Detailed comparison vs other memory systems
If you're shopping memory backends for an agent system, here's how Atlas stacks up against the named alternatives:
| Atlas | Kumiho | Graphiti | Mem0 | Letta | Memori | |
|---|---|---|---|---|---|---|
| Open-source | ✅ Apache 2.0 | ❌ commercial | ✅ | ✅ | ✅ | ✅ |
| Local-first (no cloud) | ✅ | ❌ requires kumiho.io | ✅ | partial | ✅ | ✅ |
| AGM-compliant revision (K*2–K*6) | ✅ 49/49 @ 100% | ✅ 49/49 @ 100% | ❌ | ❌ | ❌ | ❌ |
| Hansson Relevance + Core-Retainment | ✅ | ✅ | ❌ | ❌ | ❌ | ❌ |
| Hash-chained tamper-detection ledger | ✅ SHA-256 | partial | ❌ | ❌ | ❌ | ❌ |
| Automatic downstream reassessment (Ripple) | ✅ | ❌ flag-only | ❌ | ❌ | ❌ | ❌ |
| Domain-typed business ontology shipped | ✅ 8 entity types | ❌ | ❌ | ❌ | ❌ | partial |
| Continuous multi-stream ingestion | ✅ 6 streams | ❌ SDK only | ❌ | ❌ | ❌ | partial |
| Hermes / OpenClaw / Claude Code adapters | ✅ all 3 | partial | ❌ | partial | ❌ | ❌ |
What Atlas does worse (today)
The table above lists what Atlas does that the alternatives don't. The other half of an honest comparison: here's what they currently do better, and where you should reach for them instead of Atlas.

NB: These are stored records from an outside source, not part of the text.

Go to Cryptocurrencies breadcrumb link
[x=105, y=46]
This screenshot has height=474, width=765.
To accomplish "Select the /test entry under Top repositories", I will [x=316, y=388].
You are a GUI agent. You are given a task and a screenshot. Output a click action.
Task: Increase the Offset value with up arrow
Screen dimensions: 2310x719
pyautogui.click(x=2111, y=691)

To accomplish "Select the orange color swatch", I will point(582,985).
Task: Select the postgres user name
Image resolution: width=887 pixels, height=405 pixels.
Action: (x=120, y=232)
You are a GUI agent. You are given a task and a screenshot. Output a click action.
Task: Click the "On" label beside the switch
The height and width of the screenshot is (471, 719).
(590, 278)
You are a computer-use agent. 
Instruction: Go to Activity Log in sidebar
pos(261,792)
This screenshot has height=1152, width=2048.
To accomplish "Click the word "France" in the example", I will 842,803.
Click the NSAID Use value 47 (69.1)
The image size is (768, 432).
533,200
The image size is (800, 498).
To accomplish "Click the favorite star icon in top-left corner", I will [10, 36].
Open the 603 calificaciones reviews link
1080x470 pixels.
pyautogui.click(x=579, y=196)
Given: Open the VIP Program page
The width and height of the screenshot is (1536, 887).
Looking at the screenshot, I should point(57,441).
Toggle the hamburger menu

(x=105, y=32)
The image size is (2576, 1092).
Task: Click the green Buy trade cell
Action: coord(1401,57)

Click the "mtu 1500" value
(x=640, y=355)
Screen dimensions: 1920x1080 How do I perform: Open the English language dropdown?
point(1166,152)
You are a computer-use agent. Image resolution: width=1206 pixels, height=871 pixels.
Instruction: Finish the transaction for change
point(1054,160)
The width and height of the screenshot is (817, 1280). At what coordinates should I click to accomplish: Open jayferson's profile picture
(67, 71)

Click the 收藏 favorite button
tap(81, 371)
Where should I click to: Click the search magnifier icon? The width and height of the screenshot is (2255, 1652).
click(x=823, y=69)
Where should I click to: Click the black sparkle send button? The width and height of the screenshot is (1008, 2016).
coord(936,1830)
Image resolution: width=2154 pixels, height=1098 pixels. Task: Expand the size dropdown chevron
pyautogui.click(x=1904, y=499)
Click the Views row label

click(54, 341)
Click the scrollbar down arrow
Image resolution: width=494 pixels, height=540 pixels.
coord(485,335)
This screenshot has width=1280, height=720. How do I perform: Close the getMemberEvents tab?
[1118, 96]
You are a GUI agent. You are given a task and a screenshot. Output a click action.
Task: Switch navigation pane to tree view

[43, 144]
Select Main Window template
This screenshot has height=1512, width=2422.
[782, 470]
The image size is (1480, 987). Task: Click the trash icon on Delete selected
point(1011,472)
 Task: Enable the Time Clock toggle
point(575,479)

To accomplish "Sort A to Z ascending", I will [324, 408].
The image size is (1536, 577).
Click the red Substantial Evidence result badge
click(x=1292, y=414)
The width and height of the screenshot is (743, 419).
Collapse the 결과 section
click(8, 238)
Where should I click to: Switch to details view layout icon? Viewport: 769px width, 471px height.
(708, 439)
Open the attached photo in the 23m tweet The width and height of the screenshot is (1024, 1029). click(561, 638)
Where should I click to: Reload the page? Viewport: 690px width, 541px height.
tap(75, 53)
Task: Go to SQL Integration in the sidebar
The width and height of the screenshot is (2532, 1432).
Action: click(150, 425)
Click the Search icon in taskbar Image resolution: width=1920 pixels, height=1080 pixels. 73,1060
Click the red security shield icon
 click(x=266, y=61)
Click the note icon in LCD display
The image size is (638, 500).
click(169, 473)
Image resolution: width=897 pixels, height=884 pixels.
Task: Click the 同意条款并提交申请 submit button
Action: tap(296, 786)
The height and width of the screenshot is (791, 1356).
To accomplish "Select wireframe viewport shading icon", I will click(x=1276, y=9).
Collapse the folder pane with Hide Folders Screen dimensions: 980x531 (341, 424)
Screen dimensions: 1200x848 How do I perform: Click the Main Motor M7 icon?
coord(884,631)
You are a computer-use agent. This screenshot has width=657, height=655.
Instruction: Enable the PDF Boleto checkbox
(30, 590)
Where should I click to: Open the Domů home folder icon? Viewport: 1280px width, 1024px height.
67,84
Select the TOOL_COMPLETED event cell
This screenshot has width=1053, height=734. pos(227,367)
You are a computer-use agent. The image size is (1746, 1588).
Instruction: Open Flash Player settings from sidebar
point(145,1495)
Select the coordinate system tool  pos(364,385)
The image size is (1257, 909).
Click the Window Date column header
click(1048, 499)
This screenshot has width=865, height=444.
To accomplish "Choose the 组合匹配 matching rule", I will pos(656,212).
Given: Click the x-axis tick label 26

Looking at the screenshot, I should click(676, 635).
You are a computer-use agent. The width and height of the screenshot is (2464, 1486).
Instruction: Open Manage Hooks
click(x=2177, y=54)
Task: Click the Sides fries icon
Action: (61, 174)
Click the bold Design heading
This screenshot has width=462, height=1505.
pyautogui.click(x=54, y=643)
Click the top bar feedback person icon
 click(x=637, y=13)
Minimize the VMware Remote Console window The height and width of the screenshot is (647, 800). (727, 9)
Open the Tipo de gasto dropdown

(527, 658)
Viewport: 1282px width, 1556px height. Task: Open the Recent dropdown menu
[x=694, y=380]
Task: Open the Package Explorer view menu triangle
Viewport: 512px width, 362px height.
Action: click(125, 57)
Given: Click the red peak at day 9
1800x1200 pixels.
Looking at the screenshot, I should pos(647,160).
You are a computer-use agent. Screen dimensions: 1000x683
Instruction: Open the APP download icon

| Concern | What we'd reach for instead | Why |
|---|---|---|
| Pure-retrieval throughput on large corpora | Mem0, a hosted vector DB | Atlas reads embeddings, but the typed graph + Ripple bookkeeping adds latency a vector-only path doesn't pay. If retrieval-quality alone is your bottleneck, a flat vector index will be faster. |
| Conversational chat memory ("remember what I said in this thread") | Letta, Memori | Atlas is built around long-lived business beliefs and dependencies. For "the user mentioned a cat in turn 3, surface that in turn 47" you want a system designed for conversation state. |
| Managed hosted service, support contract, SOC 2 | Kumiho's commercial cloud | Atlas is open-source local-first. There is no "Atlas Inc." with a sales team. If your buying process needs a vendor on the other end, Atlas isn't that yet. |
| Plug-and-play with zero-config setup | Mem0, Letta | Atlas wants you to think about your domain — it ships the AGM operators, not a "just call add_memory()" facade. The opinionated typed ontology is power for some users and friction for others. |
| Real-time multi-user concurrency at scale | A managed graph platform (Neo4j Aura, AuraDB) | Atlas's local-first stance means a single Neo4j instance per user. Multi-tenant Tier 5 work is in progress; production-grade concurrency tuning is not the alpha's focus. |
| Natural-language extraction quality on truly unstructured text | LLM-tuned extractors maintained by a larger team | The extractors in atlas_core/ingestion/extractors/ work on real Limitless / Fireflies / Claude transcripts but quality is uneven — see the alpha framing in the hero. Improving extraction is on the roadmap; if you need state-of-the-art entity extraction today, build a richer extraction layer above Atlas's quarantine API. |
If your shopping criteria match any row in the worse table, use the alternative. Atlas exists for the case where dependency-driven belief revision is load-bearing — and it's better to admit the tradeoffs than to over-claim and lose your trust the moment you hit one.
What Atlas does
Atlas is a Python service that maintains a continuously-updated typed knowledge graph of your domain. Tell it something — directly, or via continuous capture from Screenpipe / Limitless / Fireflies / Claude Code logs / Obsidian / iMessage — and it:
- Quarantines the claim until corroborated by an independent source family
- Promotes corroborated claims to a hash-chained append-only ledger
- Triggers Ripple propagation when a ledger entry creates a revision: traverses
Depends_Onedges, re-evaluates downstream beliefs with confidence propagation, surfaces emergent contradictions - Routes resolution — routine reassessments auto-apply via AGM operators; strategic contradictions go to a markdown adjudication queue you resolve in Obsidian
All revisions are AGM-compliant (K*2–K*6 + Hansson Relevance + Core-Retainment), formally verified against Kumiho's correspondence theorem (arxiv:2603.17244).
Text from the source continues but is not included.